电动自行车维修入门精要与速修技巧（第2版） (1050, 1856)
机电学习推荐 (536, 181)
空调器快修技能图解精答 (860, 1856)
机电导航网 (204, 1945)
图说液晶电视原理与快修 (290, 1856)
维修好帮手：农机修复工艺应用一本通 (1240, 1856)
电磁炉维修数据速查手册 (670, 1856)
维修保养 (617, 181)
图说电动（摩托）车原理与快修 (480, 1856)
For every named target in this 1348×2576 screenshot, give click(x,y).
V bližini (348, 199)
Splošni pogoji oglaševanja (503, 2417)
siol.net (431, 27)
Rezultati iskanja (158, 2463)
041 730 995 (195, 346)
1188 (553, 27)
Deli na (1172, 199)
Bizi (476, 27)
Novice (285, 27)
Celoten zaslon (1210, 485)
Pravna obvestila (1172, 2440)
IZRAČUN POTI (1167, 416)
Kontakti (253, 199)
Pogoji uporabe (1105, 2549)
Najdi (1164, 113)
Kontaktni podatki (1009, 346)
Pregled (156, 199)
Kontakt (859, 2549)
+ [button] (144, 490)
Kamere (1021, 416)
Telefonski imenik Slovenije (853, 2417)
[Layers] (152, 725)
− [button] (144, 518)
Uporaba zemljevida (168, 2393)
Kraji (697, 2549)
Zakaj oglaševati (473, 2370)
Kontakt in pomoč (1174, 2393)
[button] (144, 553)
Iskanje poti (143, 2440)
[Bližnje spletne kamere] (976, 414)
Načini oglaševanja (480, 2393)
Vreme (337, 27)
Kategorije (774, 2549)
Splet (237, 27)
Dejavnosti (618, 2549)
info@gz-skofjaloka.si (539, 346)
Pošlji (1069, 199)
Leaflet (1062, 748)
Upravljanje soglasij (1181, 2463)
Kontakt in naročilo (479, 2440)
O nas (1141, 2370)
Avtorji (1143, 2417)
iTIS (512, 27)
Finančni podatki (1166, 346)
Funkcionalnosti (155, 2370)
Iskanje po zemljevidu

● ● ● ● ●

■ **Task brief**: Write out all the entries once more, exactly.

■ **Written response**:
电动自行车维修入门精要与速修技巧（第2版） (1050, 1856)
机电学习推荐 (536, 181)
空调器快修技能图解精答 (860, 1856)
机电导航网 (204, 1945)
图说液晶电视原理与快修 (290, 1856)
维修好帮手：农机修复工艺应用一本通 (1240, 1856)
电磁炉维修数据速查手册 (670, 1856)
维修保养 (617, 181)
图说电动（摩托）车原理与快修 (480, 1856)
For every named target in this 1348×2576 screenshot, give click(x,y).
V bližini (348, 199)
Splošni pogoji oglaševanja (503, 2417)
siol.net (431, 27)
Rezultati iskanja (158, 2463)
041 730 995 (195, 346)
1188 (553, 27)
Deli na (1172, 199)
Bizi (476, 27)
Novice (285, 27)
Celoten zaslon (1210, 485)
Pravna obvestila (1172, 2440)
IZRAČUN POTI (1167, 416)
Kontakti (253, 199)
Pogoji uporabe (1105, 2549)
Najdi (1164, 113)
Kontaktni podatki (1009, 346)
Pregled (156, 199)
Kontakt (859, 2549)
+ [button] (144, 490)
Kamere (1021, 416)
Telefonski imenik Slovenije (853, 2417)
[Layers] (152, 725)
− [button] (144, 518)
Uporaba zemljevida (168, 2393)
Kraji (697, 2549)
Zakaj oglaševati (473, 2370)
Kontakt in pomoč (1174, 2393)
[button] (144, 553)
Iskanje poti (143, 2440)
[Bližnje spletne kamere] (976, 414)
Načini oglaševanja (480, 2393)
Vreme (337, 27)
Kategorije (774, 2549)
Splet (237, 27)
Dejavnosti (618, 2549)
info@gz-skofjaloka.si (539, 346)
Pošlji (1069, 199)
Leaflet (1062, 748)
Upravljanje soglasij (1181, 2463)
Kontakt in naročilo (479, 2440)
O nas (1141, 2370)
Avtorji (1143, 2417)
iTIS (512, 27)
Finančni podatki (1166, 346)
Funkcionalnosti (155, 2370)
Iskanje po zemljevidu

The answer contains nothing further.